Selain itu, kinerja Polri dalam penanganan banjir, persiapan pilkada serentak, karhutla, dan Papua juga menjadi isu perhatian media.
Sekalipun catatan keseluruhan mengesankan, menurut dia, Kepolisian Indonesia masih membukukan angka merah sebanyak 21%.
Ada beberapa kinerja Kepolisian Indonesia mendapat framing negatif dari media di antaranya datang dari penanganan kasus Novel Baswedan, Harun Masiku, dan penangkapan aktivis.
“Jadi bisa dikatakan bahwa rapor Kepolisian Indonesia sepanjang 2020 adalah 79 dari angka 100,” kata dia.
Rustika sampaikan, kinerja Polri di media sosial mendapat respons negatif mencapai 23%. Hal ini menunjukkan agenda media dan agenda media sosial sama. Namun, memiliki tingkat perhatian yang berbeda.
Sepanjang 1 Januari- 29 Juni 2020 terdapat sebanyak 1.766.022 percakapan dari 667.398 akun non-Polri di Twitter.
“Penghitungan ini sengaja dipisahkan untuk mengetahui respons masyarakat pada Polri, mengingat akun-akun Polri cukup aktif lakukan sosialisasi kebijakan Polri, dari level nasional hingga level Polsek,” kata dia.
Isu terbesar di Twitter adalah soal penanganan dan informasi terkait covid-19.

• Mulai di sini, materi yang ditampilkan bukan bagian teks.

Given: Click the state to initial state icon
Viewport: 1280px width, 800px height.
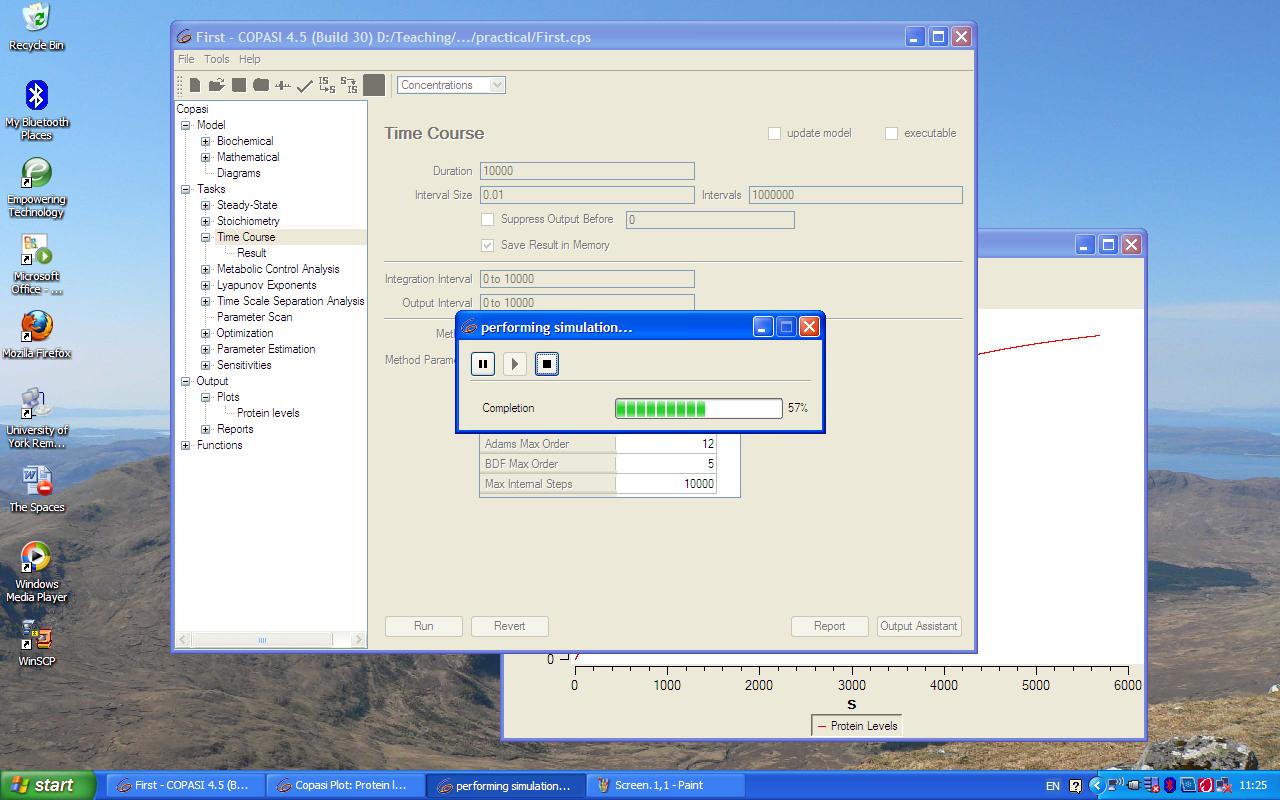Looking at the screenshot, I should tap(349, 85).
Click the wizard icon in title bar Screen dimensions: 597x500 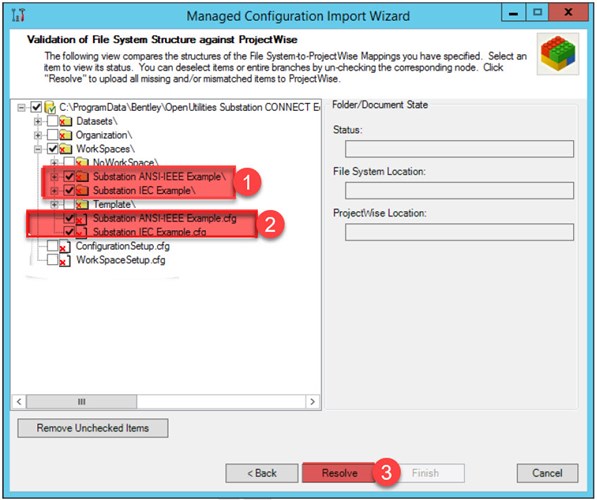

“Di sini terlihat bagaimana Polri menjadi salah satu rujukan, solusi, sekaligus sasaran keingintahuan hingga kejengkelan atas berbagai isu terkait penanganan dan kebijakan pemerintah terkait covid,” kata dia.
Isu terbesar berikutnya di Twitter adalah isu kriminalitas, kemanusiaan, terorisme radikalisme, penangkapan aktivis, Papua, dan Novel Baswedan.
“Beberapa isu terakhir inilah yang membuat framing negatif pada Polri sepanjang 2020,” ujar dia.
Berdasarkan tangkapan sistem Intelligent Perception Analysis (IPA), kata dia, isu Kepolisian Indonesia direspons netizen milenial sebanyak 83,4%.
Dari sisi gender, terdapat 58,2% netizen laki-laki, dan 41,8% netizen perempuan, dengan persebaran lokasi yang hampir menyeluruh. Emosi yang dimunculkan adalah antisipasi dan kepercayaan, imbuh dia.
Beberapa kemarahan dari netizen beberapa kali bergolak di antaranya karena kasus pernikahan Kepala Polsek di suatu hotel mewah di Jakarta yang sempat jadi topik menonjol Ravio Patra, Novel Baswedan, dan isu Papua.